Dario De Falco, leader dell’opposizione pentastellata a Pomigliano, parla dell’ipotesi di candidatura del suo concittadino, il vicepresidente della Camera. L’attesa nella città di Fiat e Alenia.
Anche ad uno degli amici del cuore, Dario De Falco, non piace affatto il clamore mediatico scaturito dalle dichiarazioni di Beppe Grillo sull’ipotesi Luigi Di Maio candidato premier alle prossime politiche. A ogni modo il leader pentastellato nel consiglio comunale di Pomigliano non può nascondere la soddisfazione per la piega che sta prendendo la vita politica del suo storico compagno di scuola del liceo Imbriani. Tredici anni fa i due amici e concittadini sedevano rispettivamente tra i banchi del primo e del secondo liceo classico, nel palazzo di via Savona in cui c’era l’Imbriani, poi trasferito in una zona di semiperiferia. Intanto nello scorso giugno De Falco per poco non ha conquistato un ballottaggio che lo avrebbe condotto alla più che probabile vittoria da sindaco del comune. Mentre Di Maio, già dal 2013 vicepresidente della Camera, è adesso proiettato, grazie alle recenti parole di Beppe Grillo, verso un futuro prossimo nientemeno che da candidato presidente del Consiglio.
Dunque, De Falco, il suo amico Luigi Di Maio ormai vola molto in alto….
“E’ tra quelli che potrebbero essere papabili. Ma ci sarà sempre un meccanismo democratico: c’è la rete, il blog. Comunque non sappiamo la tempistica. C’è l’incognita del voto. Certo, i nuovi sondaggi ci accreditano come la prima forza politica e poi Luigi ha un gradimento altissimo, di un italiano su due. Però, vediamo: io credo che il cammino sia ancora lungo. Abbiamo però le idee chiare, molto chiare “.
Da quanto tempo non lo vede ?
” Noi ci vediamo costantemente.

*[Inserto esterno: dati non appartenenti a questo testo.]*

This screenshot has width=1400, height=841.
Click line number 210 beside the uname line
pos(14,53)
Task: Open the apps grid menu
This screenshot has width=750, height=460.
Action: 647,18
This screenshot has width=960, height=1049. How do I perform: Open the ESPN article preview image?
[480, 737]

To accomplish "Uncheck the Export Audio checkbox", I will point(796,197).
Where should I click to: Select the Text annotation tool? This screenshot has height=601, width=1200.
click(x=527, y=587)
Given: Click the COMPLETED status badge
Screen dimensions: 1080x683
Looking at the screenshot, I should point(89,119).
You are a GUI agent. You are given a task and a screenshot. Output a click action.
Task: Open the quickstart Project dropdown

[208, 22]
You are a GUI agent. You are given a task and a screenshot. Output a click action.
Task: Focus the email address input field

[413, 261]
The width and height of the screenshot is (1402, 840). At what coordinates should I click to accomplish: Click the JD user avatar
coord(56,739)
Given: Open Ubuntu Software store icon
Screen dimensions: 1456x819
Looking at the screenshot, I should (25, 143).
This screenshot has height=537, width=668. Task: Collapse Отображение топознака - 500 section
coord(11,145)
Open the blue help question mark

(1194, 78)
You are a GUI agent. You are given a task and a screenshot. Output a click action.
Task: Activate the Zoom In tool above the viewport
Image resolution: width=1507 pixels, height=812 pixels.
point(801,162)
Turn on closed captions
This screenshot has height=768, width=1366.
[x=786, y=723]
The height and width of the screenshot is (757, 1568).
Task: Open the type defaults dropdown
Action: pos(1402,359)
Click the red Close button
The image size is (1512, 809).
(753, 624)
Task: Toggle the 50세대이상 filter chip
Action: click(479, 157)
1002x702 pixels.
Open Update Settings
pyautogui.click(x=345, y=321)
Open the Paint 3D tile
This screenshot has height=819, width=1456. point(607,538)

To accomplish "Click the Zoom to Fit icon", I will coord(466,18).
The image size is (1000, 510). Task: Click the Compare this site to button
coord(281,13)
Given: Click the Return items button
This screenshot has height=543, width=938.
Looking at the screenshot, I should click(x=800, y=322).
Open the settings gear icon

Lui torna il venerdi, quando può, nei fine settimana. Luigi è molto legato a Pomigliano per cui credo che farebbe piacere a tutti, ma proprio a tutti la sua candidatura. Ma stiamo ragionando dell’ipotesi in cui si vada al voto a breve. Faremo una consultazione on line. Ci sono tanti candidabili molto bravi. Anche Di Battista è molto bravo. Però Luigi è bravo, questo è indubbio. I sondaggi lo accreditano, la gente risponde con favore. Ho visto una percentuale di gradimento del 46 %. Il consenso per lui è trasversale. E non c’è una lotta. C’è un clima familiare, checché ne possano scimmiottare i giornali. Noi però non gradiamo fughe in avanti. Noi abbiamo un progetto partecipato in rete e quindi ci dà fastidio che un endorcement possa offuscare il progetto. Ma se il gradimento di una persona, gradimento ampiamente riconosciuto, ci consentirà di prendere quel consenso che speriamo, se questo leader ha uno stretto legame con il popolo, con la rete, allora ciò potrebbe costituire una svolta. Luigi è una figura in grado di mettere insieme il progetto, un’ immagine che può bucare. E poi ci siamo scocciati di stare all’opposizione “.
I pentastellati sono impazienti, volete il grande salto….
” Si. Dovunque noi governiamo stiamo risanando i debiti, stiamo risanando i conti pubblici. Dove governiamo c’è il segno della nostra politica. E’ una vita che siamo pronti. Luigi è un esempio di persona laboriosa nelle istituzioni. Di persona che rinuncia ai benefit tagliandosi lo stipendio. E’ l’esempio di un nuovo ceto di persone che si vogliono affacciare alla scena politica. E saremo da esempio anche alle future generazioni, l’esempio che è molto più bello fare politica se ti muovi per passione. Finora abbiamo avuto cattivi maestri, cattivi esempi. Personaggi che si sono unicamente arricchiti. E quindi anche a Pomigliano vinceremo noi perchè c’è il deserto, non c’è niente a parte noi. Siamo gli unici. Loro mettono sempre i soldi dove sono stati messi fino a ieri. E’ gente che non cambia, gente arrogante che non cambierà mai. Qui, nel capoluogo del polo industriale del Sud, per ottocento voti non siamo andati al ballottaggio. E noi avevamo vinto tutti i ballottaggi d’Italia. Se il Pd avesse preso qualche voto in più noi saremmo andati al ballottaggio. Invece un intero pezzo di Pd da queste parti ha votato per il candidato di Forza Italia e di Luigi Cesaro e ora ci ritroviamo come ci ritroviamo a Pomigliano. Ma lotteremo sempre, sempre di più. Fino alla vittoria “.